- Developer: Mat Dickie
- Publisher: MDickie
- Platforms: iOS, Android, Nintendo Switch, Windows
- Release: January 11, 2021
- Genre: Sports

= Wrestling Empire =

2021 video game

Wrestling Empire is a professional wrestling video game developed by Mat Dickie. Development began in 2019, and the game was released on January 11, 2021, for Nintendo Switch, iOS, Android, and Windows. This was the first MDickie game on Nintendo Switch.

== Gameplay ==
Wrestling Empire contains 350 different wrestlers and now contains wrestler parodies from the promotion All Elite Wrestling, and more custom made ones. Most of the WWE parodies have different names, for example, the fictional promotions in Wrestling Empire, Federation Online and All American Wrestling have parodies of WWE.

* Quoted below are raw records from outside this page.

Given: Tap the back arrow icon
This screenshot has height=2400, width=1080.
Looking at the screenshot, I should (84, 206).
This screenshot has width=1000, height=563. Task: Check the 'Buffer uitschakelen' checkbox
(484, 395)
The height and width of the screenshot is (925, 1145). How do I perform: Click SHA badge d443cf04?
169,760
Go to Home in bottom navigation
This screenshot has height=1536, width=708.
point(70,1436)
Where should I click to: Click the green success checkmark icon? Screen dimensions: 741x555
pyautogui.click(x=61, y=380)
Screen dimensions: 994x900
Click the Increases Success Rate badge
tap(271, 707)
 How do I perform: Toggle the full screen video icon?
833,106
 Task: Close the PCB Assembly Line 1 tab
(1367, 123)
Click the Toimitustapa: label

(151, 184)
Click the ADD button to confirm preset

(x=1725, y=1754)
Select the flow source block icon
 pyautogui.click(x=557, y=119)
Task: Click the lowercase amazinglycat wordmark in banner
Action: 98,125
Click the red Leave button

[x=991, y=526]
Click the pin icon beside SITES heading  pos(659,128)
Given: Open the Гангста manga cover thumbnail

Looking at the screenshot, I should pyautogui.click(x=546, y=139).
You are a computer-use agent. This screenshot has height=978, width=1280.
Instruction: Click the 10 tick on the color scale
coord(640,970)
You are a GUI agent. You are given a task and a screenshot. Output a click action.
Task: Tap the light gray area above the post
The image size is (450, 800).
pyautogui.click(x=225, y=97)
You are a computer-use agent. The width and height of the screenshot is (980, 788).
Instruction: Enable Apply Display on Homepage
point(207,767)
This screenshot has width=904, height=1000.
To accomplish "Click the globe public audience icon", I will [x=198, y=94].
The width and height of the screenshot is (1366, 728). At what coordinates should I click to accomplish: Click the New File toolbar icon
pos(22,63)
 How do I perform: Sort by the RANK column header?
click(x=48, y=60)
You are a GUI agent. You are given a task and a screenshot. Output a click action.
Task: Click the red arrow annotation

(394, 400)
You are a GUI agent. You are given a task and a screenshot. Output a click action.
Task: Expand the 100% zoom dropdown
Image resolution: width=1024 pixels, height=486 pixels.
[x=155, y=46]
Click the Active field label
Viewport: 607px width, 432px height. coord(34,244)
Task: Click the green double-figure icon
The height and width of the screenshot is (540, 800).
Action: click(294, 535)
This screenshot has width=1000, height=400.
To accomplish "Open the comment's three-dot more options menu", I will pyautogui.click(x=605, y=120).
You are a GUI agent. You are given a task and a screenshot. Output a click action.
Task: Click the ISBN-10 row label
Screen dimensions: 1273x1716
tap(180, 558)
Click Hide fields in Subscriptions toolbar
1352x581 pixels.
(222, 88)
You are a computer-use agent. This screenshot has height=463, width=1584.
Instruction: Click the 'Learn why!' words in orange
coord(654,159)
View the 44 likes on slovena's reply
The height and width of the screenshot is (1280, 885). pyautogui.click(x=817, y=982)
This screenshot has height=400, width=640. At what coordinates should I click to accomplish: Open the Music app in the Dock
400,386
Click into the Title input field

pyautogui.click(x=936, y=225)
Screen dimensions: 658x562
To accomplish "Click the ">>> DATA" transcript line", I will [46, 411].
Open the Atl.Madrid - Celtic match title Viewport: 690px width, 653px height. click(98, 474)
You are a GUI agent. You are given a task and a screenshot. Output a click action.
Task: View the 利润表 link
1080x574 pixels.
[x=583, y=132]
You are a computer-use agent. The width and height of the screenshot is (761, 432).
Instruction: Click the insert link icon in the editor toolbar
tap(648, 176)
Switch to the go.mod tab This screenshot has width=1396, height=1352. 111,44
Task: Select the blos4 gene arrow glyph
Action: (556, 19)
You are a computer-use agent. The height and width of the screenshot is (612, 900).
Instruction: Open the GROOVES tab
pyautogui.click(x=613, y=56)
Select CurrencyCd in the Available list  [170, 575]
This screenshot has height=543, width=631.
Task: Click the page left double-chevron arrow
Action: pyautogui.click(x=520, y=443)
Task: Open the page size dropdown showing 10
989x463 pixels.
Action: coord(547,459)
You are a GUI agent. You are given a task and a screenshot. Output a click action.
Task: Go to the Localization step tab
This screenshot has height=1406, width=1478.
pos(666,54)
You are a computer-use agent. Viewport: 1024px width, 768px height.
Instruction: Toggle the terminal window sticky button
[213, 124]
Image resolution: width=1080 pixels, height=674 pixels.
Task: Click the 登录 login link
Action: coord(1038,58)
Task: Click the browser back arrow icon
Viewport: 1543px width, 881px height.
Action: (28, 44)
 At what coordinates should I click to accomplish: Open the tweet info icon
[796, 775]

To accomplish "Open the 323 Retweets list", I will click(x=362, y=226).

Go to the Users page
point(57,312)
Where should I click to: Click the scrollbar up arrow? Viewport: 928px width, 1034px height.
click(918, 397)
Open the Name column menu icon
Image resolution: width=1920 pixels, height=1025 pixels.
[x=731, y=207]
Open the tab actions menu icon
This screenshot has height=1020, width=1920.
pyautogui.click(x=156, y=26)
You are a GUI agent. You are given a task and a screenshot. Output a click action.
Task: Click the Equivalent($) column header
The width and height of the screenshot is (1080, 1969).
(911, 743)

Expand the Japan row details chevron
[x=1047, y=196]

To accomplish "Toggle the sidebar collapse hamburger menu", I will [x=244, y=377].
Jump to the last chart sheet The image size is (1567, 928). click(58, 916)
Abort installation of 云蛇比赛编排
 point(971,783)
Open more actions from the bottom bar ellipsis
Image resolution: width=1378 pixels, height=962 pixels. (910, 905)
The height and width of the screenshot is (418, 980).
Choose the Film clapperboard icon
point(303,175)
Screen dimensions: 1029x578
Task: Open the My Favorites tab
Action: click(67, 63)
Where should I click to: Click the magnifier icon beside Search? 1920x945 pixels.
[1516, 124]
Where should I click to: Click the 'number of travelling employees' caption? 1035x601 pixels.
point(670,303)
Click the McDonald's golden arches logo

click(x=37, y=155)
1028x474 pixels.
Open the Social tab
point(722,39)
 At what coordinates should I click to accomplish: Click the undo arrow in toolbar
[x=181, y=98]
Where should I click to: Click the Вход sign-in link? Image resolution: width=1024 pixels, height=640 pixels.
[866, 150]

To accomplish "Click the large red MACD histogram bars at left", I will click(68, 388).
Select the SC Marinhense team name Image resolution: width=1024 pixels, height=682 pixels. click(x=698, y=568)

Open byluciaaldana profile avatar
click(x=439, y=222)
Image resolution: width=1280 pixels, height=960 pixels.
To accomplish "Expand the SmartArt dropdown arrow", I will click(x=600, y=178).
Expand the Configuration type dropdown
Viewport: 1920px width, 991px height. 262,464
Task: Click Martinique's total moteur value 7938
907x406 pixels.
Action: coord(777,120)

The predecessor of Wrestling Empire was Wrestling Revolution 3D in 2014, and the gameplay of both games are nearly identical, except that Wrestling Empire is on a new smoother and faster engine.

== Reception ==

Chris Scullion from Nintendo Life gave Wrestling Empire a 6 star rating, stating that there were too many bugs in the game and compared it to Goat Simulator. Chris McMullen from Gamespew stated that Wrestling Empire is "wonky" and "low-budget fun" TheGamer ranked Wrestling Empire as number 5 in the Greatest Wrestling games on Nintendo Switch.
A major criticism of Wrestling Empire is the graphics, which most journalists stated which was "low-budget" and "low-res".

Review score
| Publication | Score |
|---|---|
| Nintendo Life | Star |

== Development ==
The developer of Wrestling Empire, Mat Dickie, in late 2011 transitioned to mobile game development, which led to the release of Wrestling Revolution in 2012. In 2019, Dickie confirmed that a new wrestling project was in development for the Nintendo Switch and mobile devices. This project later emerged as Wrestling Empire, which was released on January 11, 2021.